• _练习要求_:
1/ 判断下面三种说法是否符合这篇谈《画心》的短文。每项回答"是"或"否",并引用原文中起决定作用的字句:(a)唱歌的女子戴着耳麦;(b)城门里面是战争,外面是爱情;(c)城门关上的声响清脆响亮。
2/ 从这篇谈《画心》的短文最后一句之后接着写下去。

··· 原文摘录

就此安然,“画着你,画不出你的骨骼;记着你的脸色,是我等你的执着,你是我一首唱不完的歌”。麦克风使声音沾染一层凌跃于真实之上的华丽,戴耳麦的女子,她的声色清质,把所有的描绘,于一瞬间,如跌落心湖的月光,好整以暇地充盈暖暖的世间。她就此在音乐忘记自己,止水澄波般掠过,所有关于我们,关于爱情,不得不倾诉的一切。
黑洞洞的城门开始关上。里面是爱情,外面是战争。从罅隙中挣脱而出的衰败的气息,弥漫历史的天空。男人与女人演绎着世界。城门关上,桃花盛开得艳。如此,生命在继续。
一生中,有几朵属于花开之间的秘密,有几片“目光比月色寂寞”。群山之巅,俯瞰世界,是人间渺茫,还是你渺小。我们不知道。一阵风,一场梦,桃花花瓣片片坠落,城门关上的声响,喑哑沉重,所有的爱情刻上一层尘世的尘埃。张靓颖不加掩饰的忧伤,是浮于空气之中的重力,像磁铁,使爱情的零落花魂积聚,归拢成一朵含苞欲放的花,种植在每一个寂寞的人的心灵土壤里。她或许唱着唱着,台下的我们就在这里遗忘。所有的过去,属于心跳般,难于触及的惆怅。而在惆怅里,我们把所有的古典情节,打包成《画心》的动作,即使一掠鬓角,一扬眉,仿佛都已在时间里沉默多年。

······
··· 给定数据

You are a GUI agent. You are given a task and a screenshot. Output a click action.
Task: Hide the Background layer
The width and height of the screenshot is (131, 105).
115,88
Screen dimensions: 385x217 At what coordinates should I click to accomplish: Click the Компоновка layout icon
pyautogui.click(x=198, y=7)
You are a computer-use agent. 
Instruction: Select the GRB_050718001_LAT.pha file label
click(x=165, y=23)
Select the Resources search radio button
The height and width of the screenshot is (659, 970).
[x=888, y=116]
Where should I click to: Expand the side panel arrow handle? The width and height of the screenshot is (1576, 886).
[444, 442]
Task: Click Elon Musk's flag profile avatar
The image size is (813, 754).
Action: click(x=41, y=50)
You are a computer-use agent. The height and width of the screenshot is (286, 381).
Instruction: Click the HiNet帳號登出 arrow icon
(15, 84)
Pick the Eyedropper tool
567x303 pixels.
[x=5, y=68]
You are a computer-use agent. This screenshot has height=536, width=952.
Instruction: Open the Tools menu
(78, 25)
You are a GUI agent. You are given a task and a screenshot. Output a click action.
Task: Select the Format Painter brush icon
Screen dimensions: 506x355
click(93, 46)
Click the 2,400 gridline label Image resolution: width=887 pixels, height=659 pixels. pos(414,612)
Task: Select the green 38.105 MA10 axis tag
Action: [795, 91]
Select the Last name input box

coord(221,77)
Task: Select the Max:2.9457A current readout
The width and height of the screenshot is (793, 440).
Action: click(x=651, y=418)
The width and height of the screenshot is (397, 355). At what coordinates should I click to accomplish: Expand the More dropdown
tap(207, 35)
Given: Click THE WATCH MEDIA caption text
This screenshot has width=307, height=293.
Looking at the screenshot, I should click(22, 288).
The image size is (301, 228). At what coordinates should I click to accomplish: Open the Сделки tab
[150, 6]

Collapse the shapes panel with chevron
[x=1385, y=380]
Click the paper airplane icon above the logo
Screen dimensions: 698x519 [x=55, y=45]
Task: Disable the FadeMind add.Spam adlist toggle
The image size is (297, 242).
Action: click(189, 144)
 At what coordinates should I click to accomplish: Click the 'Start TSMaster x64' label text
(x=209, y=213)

······

• _练习答案_:
1/
(a)是。原文:"戴耳麦的女子"。
(b)否。原文:"里面是爱情,外面是战争"。
(c)否。原文:"城门关上的声响,喑哑沉重"。

2/
火红的一轮落日,在黄沙漫漫的大漠上空悬挂。所谓的爱情,仅仅如目睹落日悲壮一瞥,彼此相视一笑的心动。遥远的驼队,还在历史的那头行走,炽热的砂粒烙痛骆驼的行脚,历史的那头,王朝的城门洞开。清晰的空气,人们吃着早点,馒头、大饼、油条。如果在一片喧哗中,那么就是驼队的行商,在千里跋涉后,走进城市。历史何尝不是这样,你安然地坐在或者油腻的条板凳上,喝完这个早晨最后一口豆汁,抹抹嘴;或者你隔着时空,在华丽抑或粗糙的录音棚里,唱完最后几句歌词,时间把这些真实记录下来,这些瞬间成为后来的历史。而此刻,我们需要在歌声中寻找属于自己的安静。它迟迟没来,终于还是来了,大幕拉开,所有的人生进入半场休息。空荡荡的世界,空荡荡的你我,在一场歌唱中,把岁月封闭。属于自己的时间,开出属于自己秘密的花朵。
在世界上,我们只是一个人,一切的繁华在我们眼前曾经盛大开演。包括历史、战争与我们相濡以沫的爱情。即使用几分钟演唱的歌,它也必然经历开始、高潮到落幕的必然过程。所有的生命过程就是这样,我们不知道此刻的我们还在哪里。唱着《画心》的戴耳麦的张靓颖,她也不知道,她只想“看桃花开出怎样的结果”,她看到了么。她在自己的心灵呼唤出来的声音中迷失,她快乐于这种秘密。
“你的轮廓在黑暗中淹没”,随之淹没的还有时间,心灵。在一首歌如期进行时,这句话已是这种过程的最佳诠释。历史与黑洞洞的城门,木头变成纸张的清香。桃花树下的女人仰头凝视着奔腾的马队。遥远的黄沙大漠中的驮队,他们今夜必然在月光下露宿。就是这些,它们刻满时间的痕迹,又何尝不是“轮廓在黑暗中逐渐淹没的过程”。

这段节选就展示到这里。